§ SOURCE RECORDS
------------

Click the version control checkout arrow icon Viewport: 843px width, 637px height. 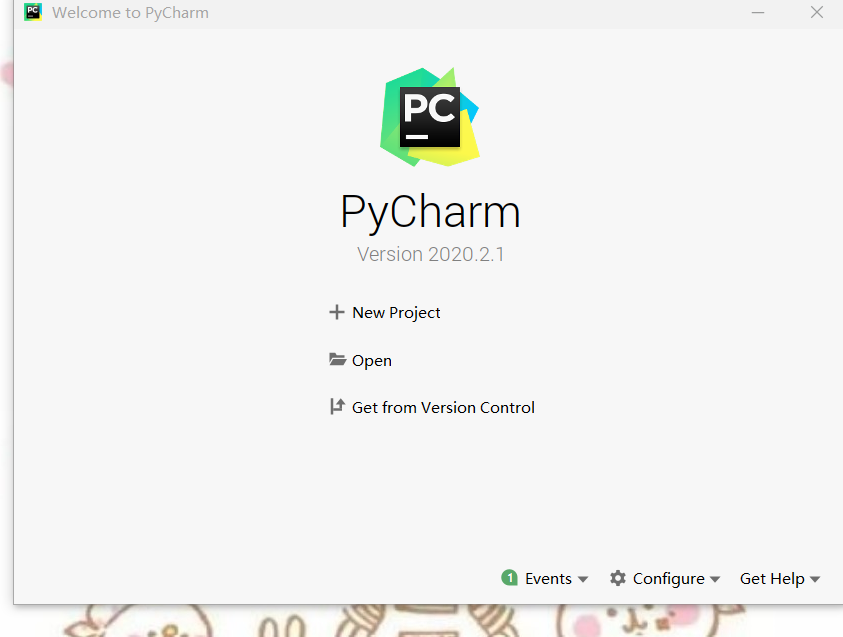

------------

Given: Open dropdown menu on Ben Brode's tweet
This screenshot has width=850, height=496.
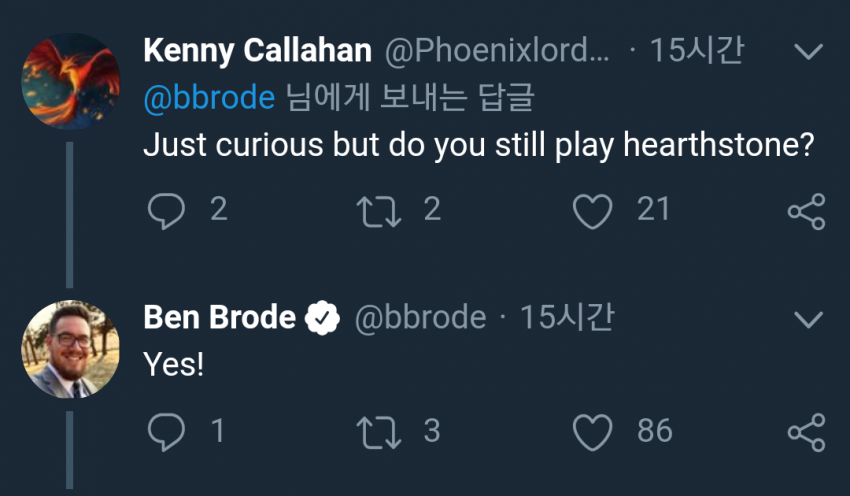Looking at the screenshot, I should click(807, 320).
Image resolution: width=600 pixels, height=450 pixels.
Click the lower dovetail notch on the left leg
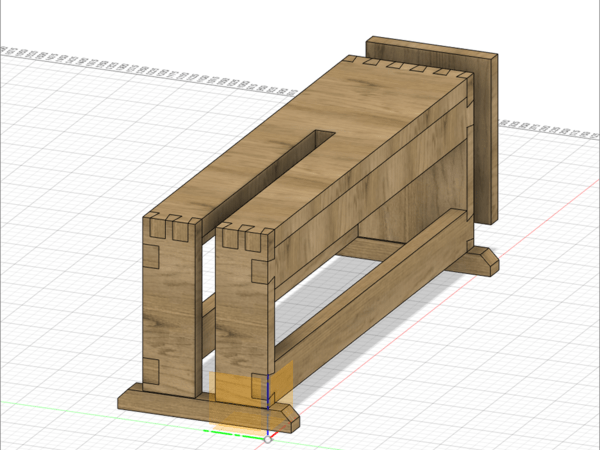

------------

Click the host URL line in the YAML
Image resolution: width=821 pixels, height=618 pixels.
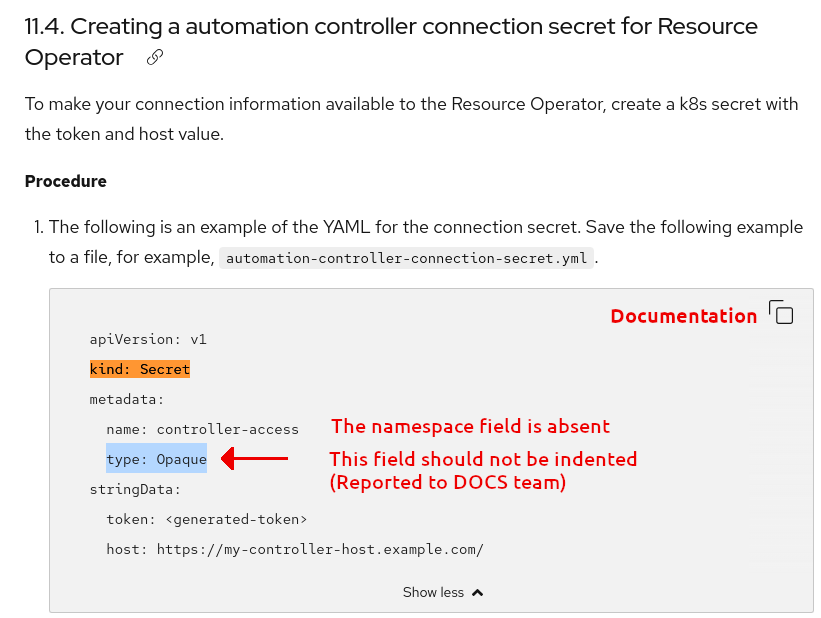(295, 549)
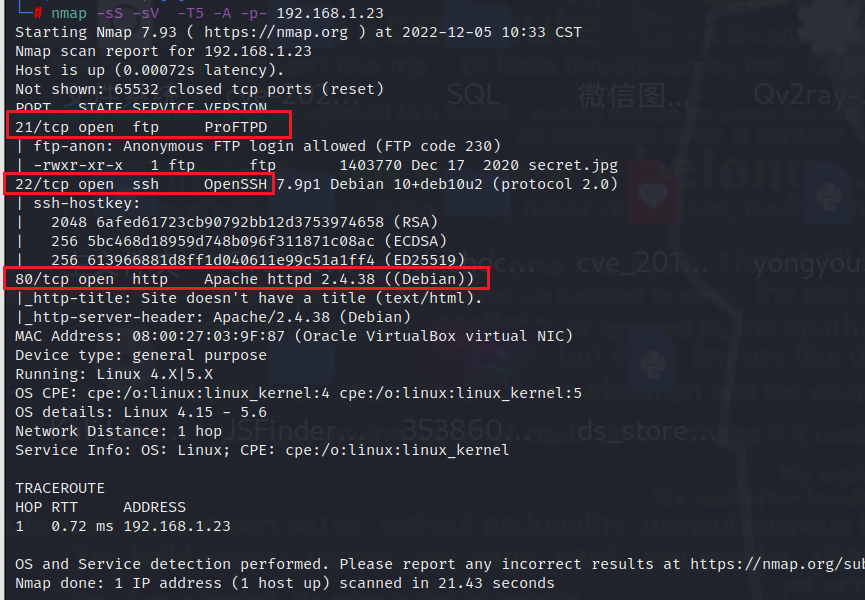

------------

§ WHAT THE TASK ASKS
Could you output exactly the lines above, from the line with "This screenshot has width=850, height=496." up to and including the line with "Click the lower", and nothing else, skipping the pictures?

§ SOLUTION FOR THIS PROBLEM
This screenshot has width=850, height=496.
Looking at the screenshot, I should click(807, 320).
Image resolution: width=600 pixels, height=450 pixels.
Click the lower dovetail notch on the left leg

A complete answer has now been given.